Nos nossos trajetos diários, podemos afirmar: eu vejo, eu olho e percebo muitas coisas. Mas

o que isso significa? ‘Só se vê aquilo para que se olha’, diz Maurice Merleau-Ponty (1992.

p. 19). Nesta concepção fenomenológica, ‘A visão é um pensamento condicionado, nasce

‘em virtude’ do que acontece no corpo, é excitada a pensar por ele. Ela não escolhe ser ou

não ser, nem pensar isto ou aquilo’ (Merleau-Ponty, 1992. p. 19). A visão como processo em

contínuo, ‘comovida por um certo impacto do mundo’, possível porque o indivíduo nele está

inserido, nele opera e por ele é influenciado. Nesta condição, cada acontecimento, cada

experiência é única para cada sujeito. E a experiência se revela em visões, imagens

particulares.

O olhar pode ser comparado com ‘um ir e vir’. Olhamos e somos olhados, sentimos e somos

sentidos. Eu olho a cidade como ela se mostra para mim, mas vejo a cidade através da

forma como me vejo nela, ou ainda, quem sabe... dos desejos e apostas que tenho em

relação a ela.

Andar pelas ruas, caminhar, entrar e sair dos lugares é uma experiência idiossincrática e

geradora de imagens mentais que armazenamos e, posteriormente, projetarmos sobre

novas situações, fenômeno que, inevitavelmente conforma uma espécie de colagem de

sensações e informações, visuais, auditivas, olfativas e mnemônicas, que, reiteradamente

se projetam sobre novas situações. A memória, é um armazém desorganizado e

indiscriminado que constituímos, e ele é determinante para a compreensão que

desenvolvemos do mundo. Seu efeito é concomitantemente retroativo e prospectivo. Diz

Massimo Canevacci (1997, p, 22):

Uma cidade se constitui também pelo conjunto de recordações que dela emergem assim que o nosso relacionamento com ela é restabelecido. O que faz com que a cidade se anime com as nossas recordações.
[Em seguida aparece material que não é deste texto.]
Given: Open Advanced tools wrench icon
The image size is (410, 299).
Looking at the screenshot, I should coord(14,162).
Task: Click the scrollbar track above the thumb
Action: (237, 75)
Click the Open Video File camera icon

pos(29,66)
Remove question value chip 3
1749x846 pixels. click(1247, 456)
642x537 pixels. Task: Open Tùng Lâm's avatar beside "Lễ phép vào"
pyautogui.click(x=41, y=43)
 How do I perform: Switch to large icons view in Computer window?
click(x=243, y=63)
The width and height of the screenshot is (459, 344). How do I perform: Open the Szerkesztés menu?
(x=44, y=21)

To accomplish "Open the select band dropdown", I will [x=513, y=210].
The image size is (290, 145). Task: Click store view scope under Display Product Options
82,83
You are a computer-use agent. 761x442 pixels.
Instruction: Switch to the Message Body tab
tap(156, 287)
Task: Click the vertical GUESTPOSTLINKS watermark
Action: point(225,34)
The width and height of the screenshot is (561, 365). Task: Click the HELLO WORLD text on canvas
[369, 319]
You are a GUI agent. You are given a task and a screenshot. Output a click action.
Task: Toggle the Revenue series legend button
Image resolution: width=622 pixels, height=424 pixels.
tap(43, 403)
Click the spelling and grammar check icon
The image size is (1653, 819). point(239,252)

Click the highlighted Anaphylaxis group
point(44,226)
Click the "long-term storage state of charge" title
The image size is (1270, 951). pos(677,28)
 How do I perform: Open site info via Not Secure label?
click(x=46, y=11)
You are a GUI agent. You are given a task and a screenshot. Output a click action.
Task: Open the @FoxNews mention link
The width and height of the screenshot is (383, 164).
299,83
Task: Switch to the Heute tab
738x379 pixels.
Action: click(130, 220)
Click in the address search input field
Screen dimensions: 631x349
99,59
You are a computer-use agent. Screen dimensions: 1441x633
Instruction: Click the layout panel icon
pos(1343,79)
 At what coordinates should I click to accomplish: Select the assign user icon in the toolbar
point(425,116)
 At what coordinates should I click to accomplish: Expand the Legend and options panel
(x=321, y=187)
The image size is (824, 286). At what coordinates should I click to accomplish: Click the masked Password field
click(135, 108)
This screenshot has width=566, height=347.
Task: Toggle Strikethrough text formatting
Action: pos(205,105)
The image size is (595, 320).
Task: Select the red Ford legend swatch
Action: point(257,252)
E que ela seja também agida por nós, que não somos unicamente espectadores urbanos, mas sim também atores que continuamente dialogamos com seus muros, com as calçadas de mosaicos ondulados, com uma seringueira que sobreviveu com majestade monumental no meio da rua, com uma perspectiva especial, um ângulo oblíquo, um romance que acabamos de ler.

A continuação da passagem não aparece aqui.